Derby, il generale Ciro alla guerra di Genova

GenovaC'è una spiaggia da conquistare, illuminata da una lanterna spenta. Il generale Ciro non vuol sentir dire che è l'ultima anche se sa che per lui, dietro la sconfitta, ci sarebbe la notte crucca e assassina. Lo sa, ma preferisce preparare la battaglia, la «guerra», come chiama lui il derby di Genova più disperato che mai. E allora impartisce ordini ai suoi: «Li voglio tutti con l'elmetto, si va in guerra, sportivamente parlando - sceglie le parole Ciro Ferrara, senza curarsi del politicamente corretto -. Dal primo giorno ho cominciato a capire che cosa vuol dire questa partita per la città, per il pubblico. So perfettamente qual è il clima. Al derby ci teniamo in modo particolare per tanti motivi. L'importanza che ha per la nostra gente è sicuramente il primo». Il generale Ciro sa che stasera si rifà la Sampdoria o si muore, sportivamente parlando, e allora passa in rassegna le truppe. Tutto bene nelle retrovie, tutti abili e arruolati. La fanteria in mezzo al campo di battaglia è quella di sempre, la migliore a disposizione, quella dell'inizio campionato da tre vittorie su tre partite.
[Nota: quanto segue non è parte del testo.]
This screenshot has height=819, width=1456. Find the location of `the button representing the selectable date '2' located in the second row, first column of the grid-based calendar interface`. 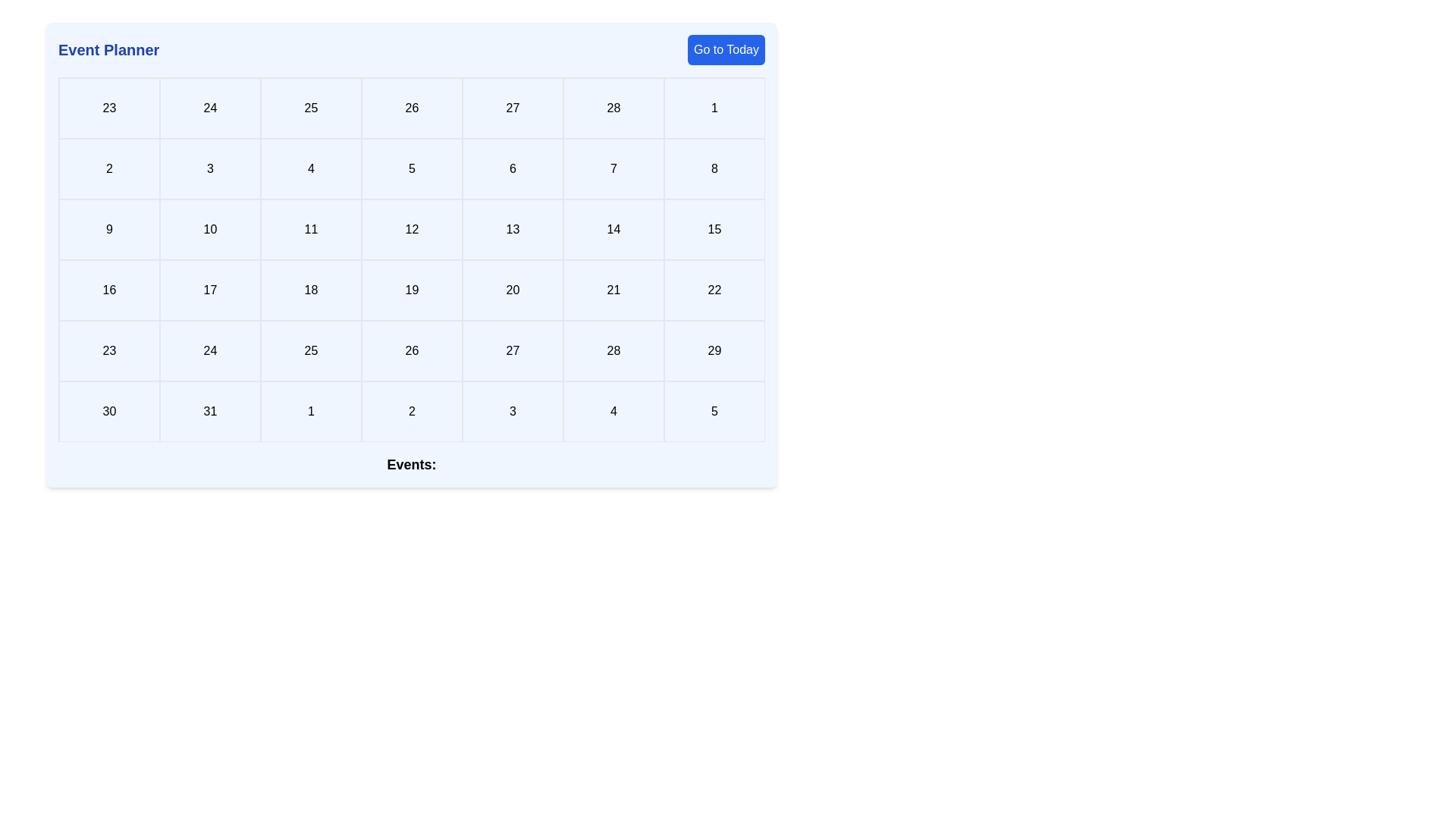

the button representing the selectable date '2' located in the second row, first column of the grid-based calendar interface is located at coordinates (108, 169).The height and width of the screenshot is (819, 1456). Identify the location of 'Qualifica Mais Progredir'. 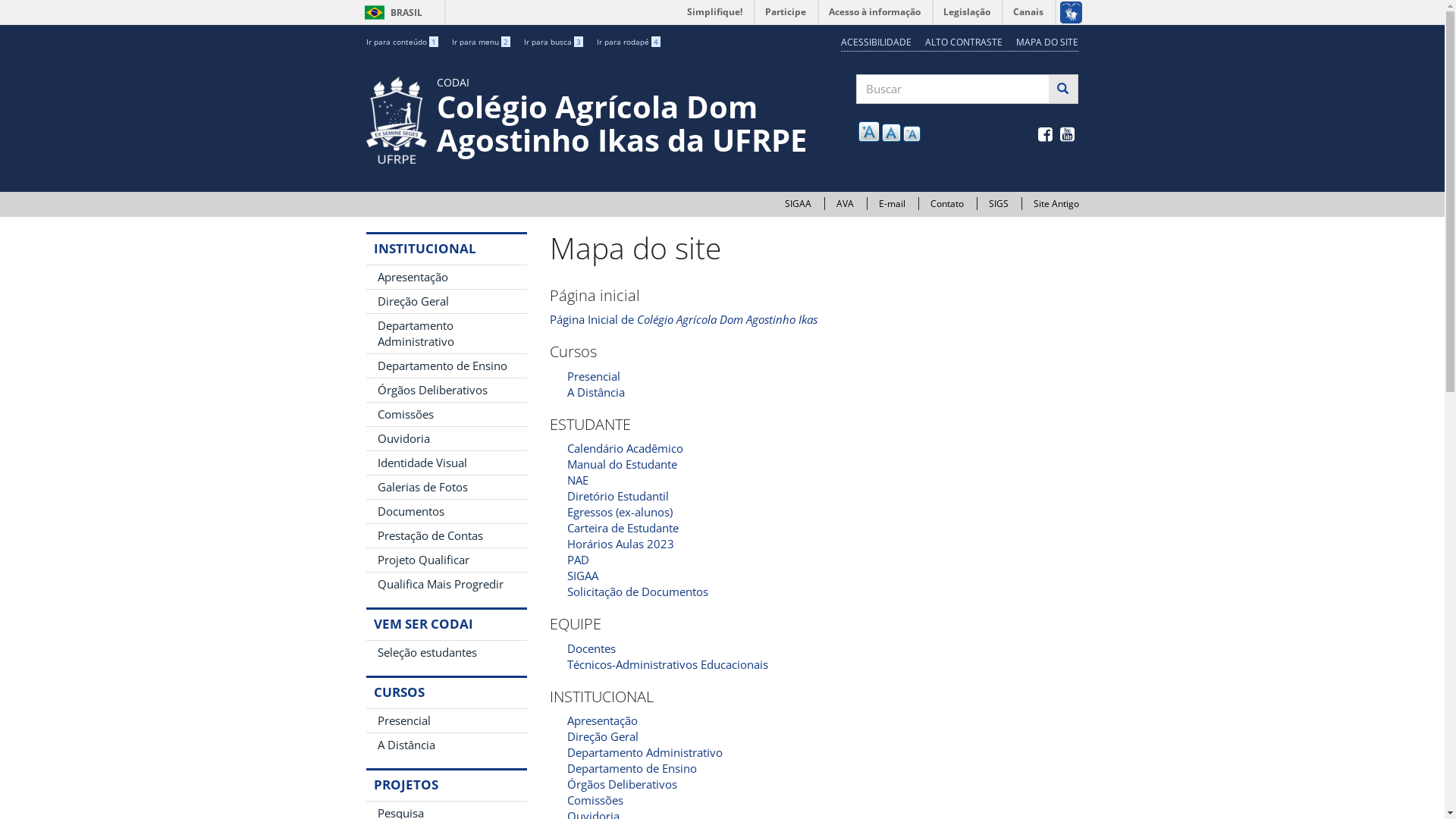
(445, 583).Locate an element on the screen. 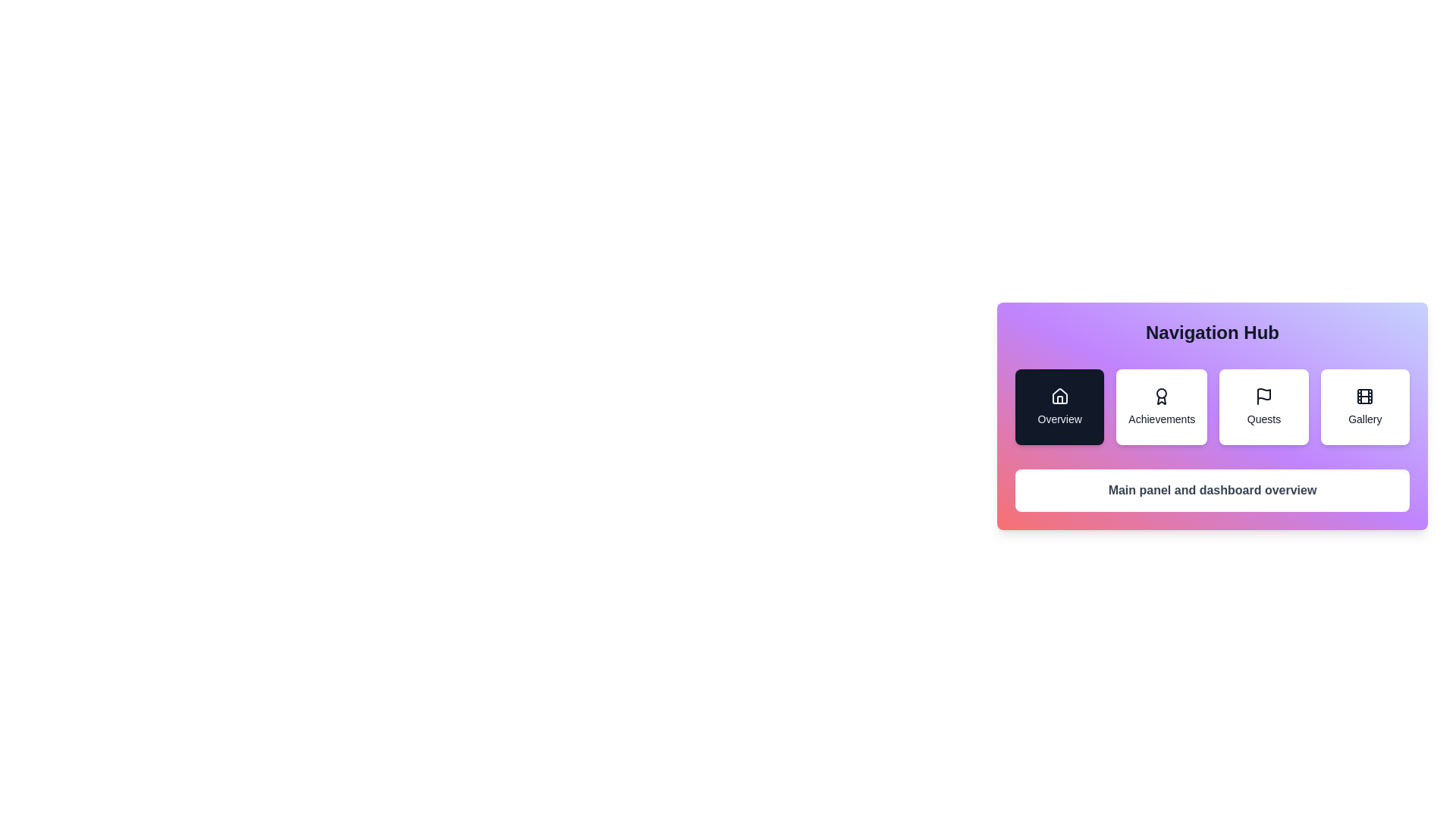 The height and width of the screenshot is (819, 1456). the static text label that identifies the purpose of the corresponding option in the navigation panel, located below the house icon in the top left card of the navigation group is located at coordinates (1059, 419).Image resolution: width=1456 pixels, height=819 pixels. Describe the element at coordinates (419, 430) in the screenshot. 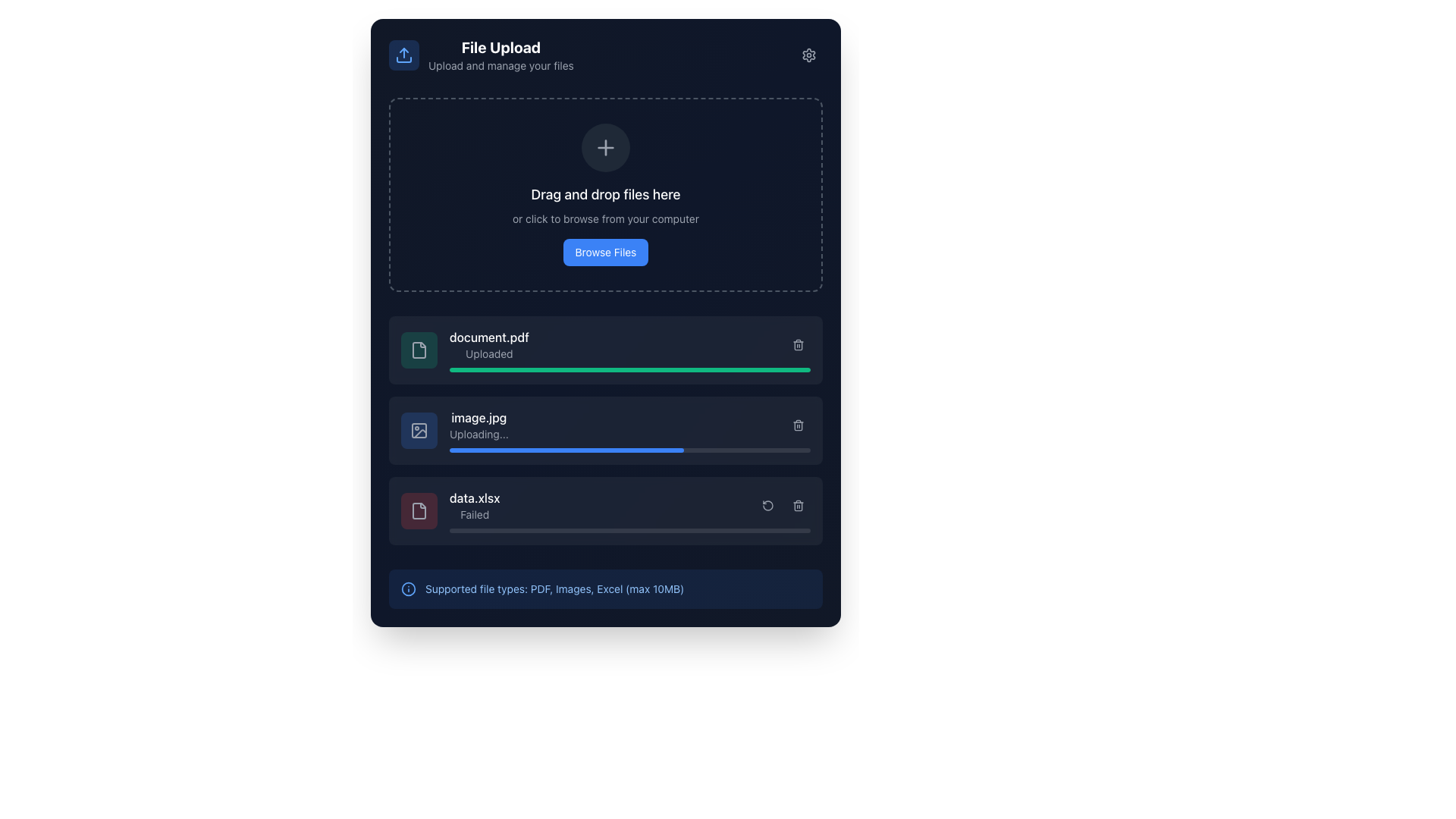

I see `the square-shaped icon with a rounded-corner blue background located to the left of the text 'image.jpg'` at that location.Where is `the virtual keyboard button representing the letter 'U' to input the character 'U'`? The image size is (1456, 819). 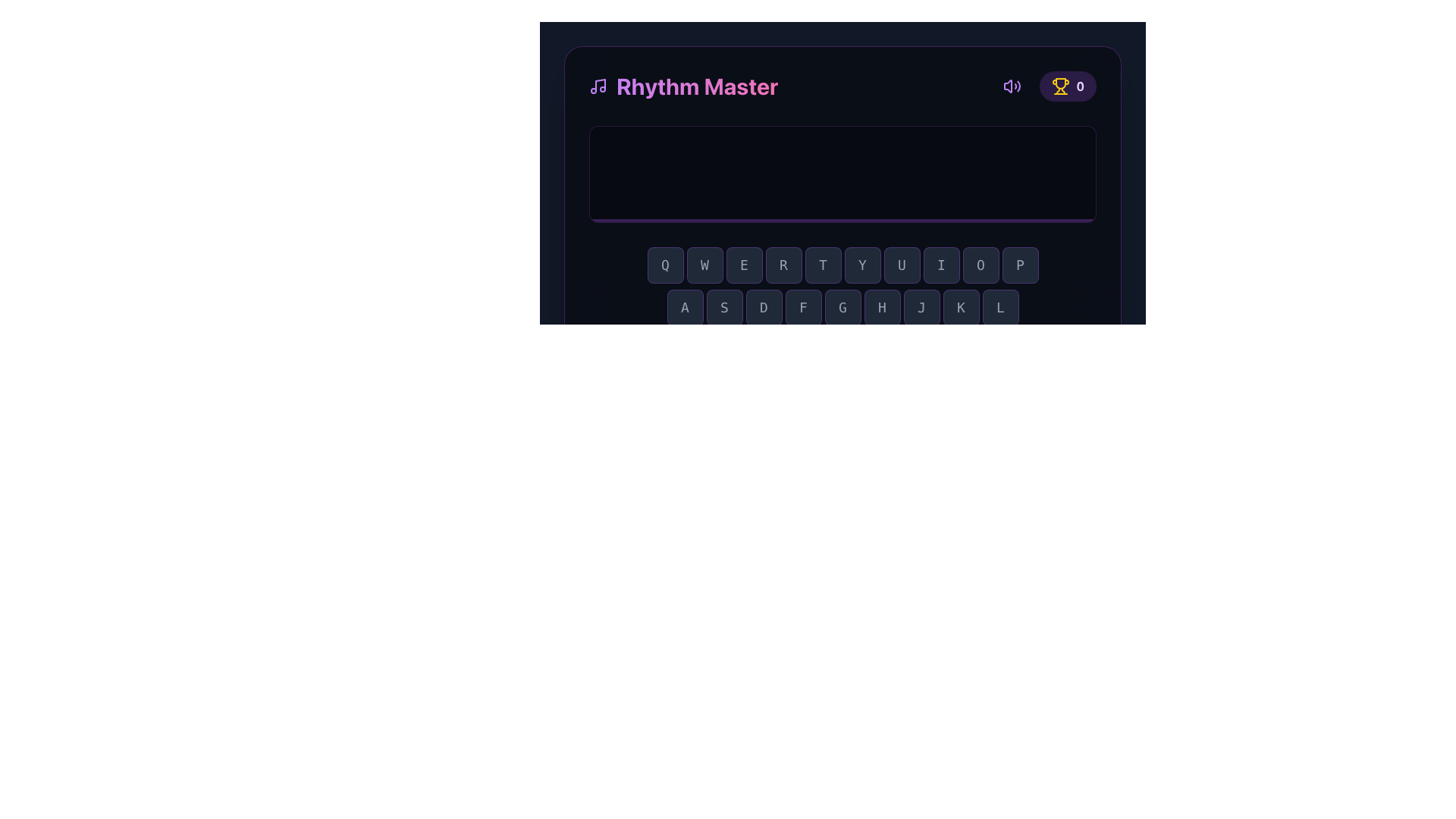 the virtual keyboard button representing the letter 'U' to input the character 'U' is located at coordinates (902, 265).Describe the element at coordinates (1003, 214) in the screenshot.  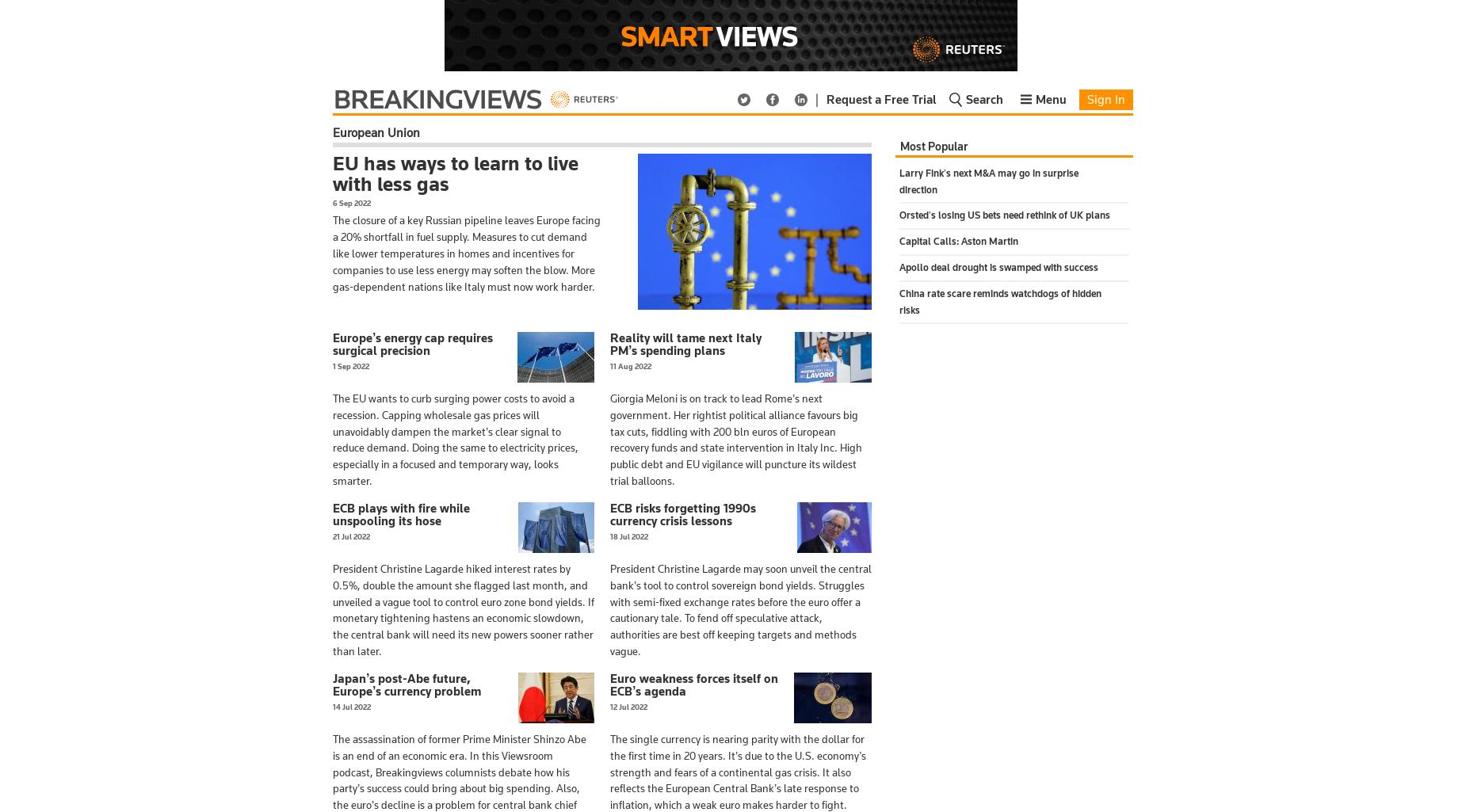
I see `'Orsted’s losing US bets need rethink of UK plans'` at that location.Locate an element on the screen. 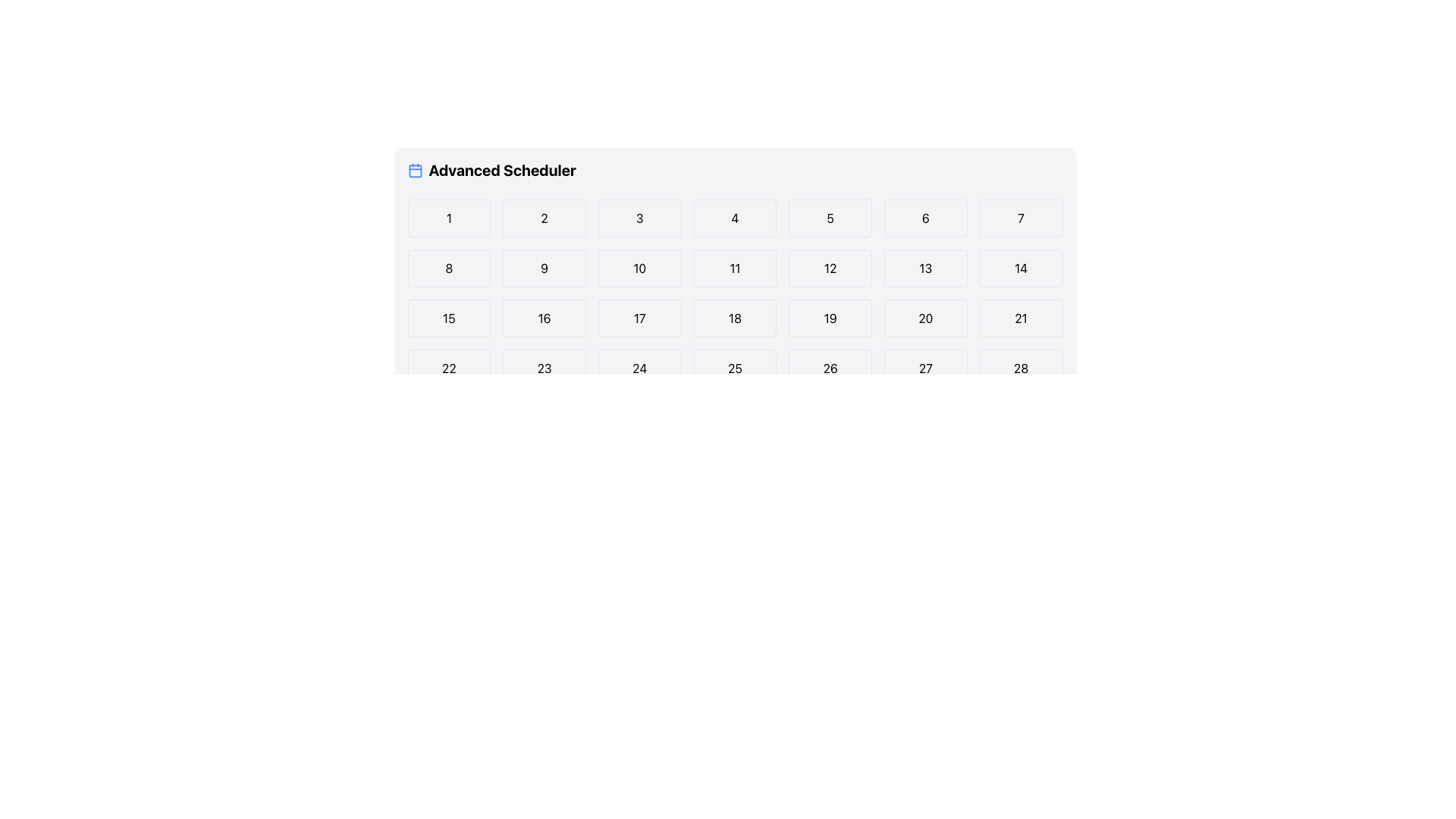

Poi però fa l'appello dell'artiglieria pesante e sente rispondere presente solo da quell'Enrico Toti in scarpette chiodate che è il brasiliano Eder, ultima vittima di un'epidemia di attaccanti iniziata con Nicola Pozzi e proseguita con Maxi Lopez. Insomma, per la «guerra» di Genova, il generale Ciro è costretto ad arruolare riservisti e «bambini», con il baby Icardi schierato in mezzo all'attacco e lo stesso Eder pronto solo a lanciare le sue stampelle dalla panchina se fosse necessario salvare almeno l'onore. Sembra una battaglia già persa, che sarebbe l'ottava di fila, per la Samp di Ciro Ferrara. Se non fosse che l'esercito avversario non ha le caratteristiche dell'Invincibile Armata. Il Genoa di Gigi Delneri ha firmato la resa le ultime cinque volte che ha provato a sfidare qualcuno, che fosse il Napoli o la Fiorentina delle meraviglie, o il Siena in formato più corrida che palio. Insomma, come dice lo stratega di Aquileia, i rossoblù «l'elmetto ce l'hanno già da tempo, non si tratta di metterlo stavolta». Per questo sarà battaglia per uomini veri, perché «dovrà essere una gara non segnata dalla paura, il calcio deve essere coraggioso». E allora anche Delneri passa in rassegna la truppa e scopre di averla quasi tutta a disposizione, compresi Kucka che fino a venerdì non si era allenato, e Vargas che si offre per dare il cambio in corsa.

Ma soprattutto Delneri ritrova il fromboliere Borriello e il capitano Rossi, pronto se del caso a dare il cambio anche alla «recluta» Sampirisi a guardia del fortino. Il capitano contro il generale, per espugnare la Lanterna.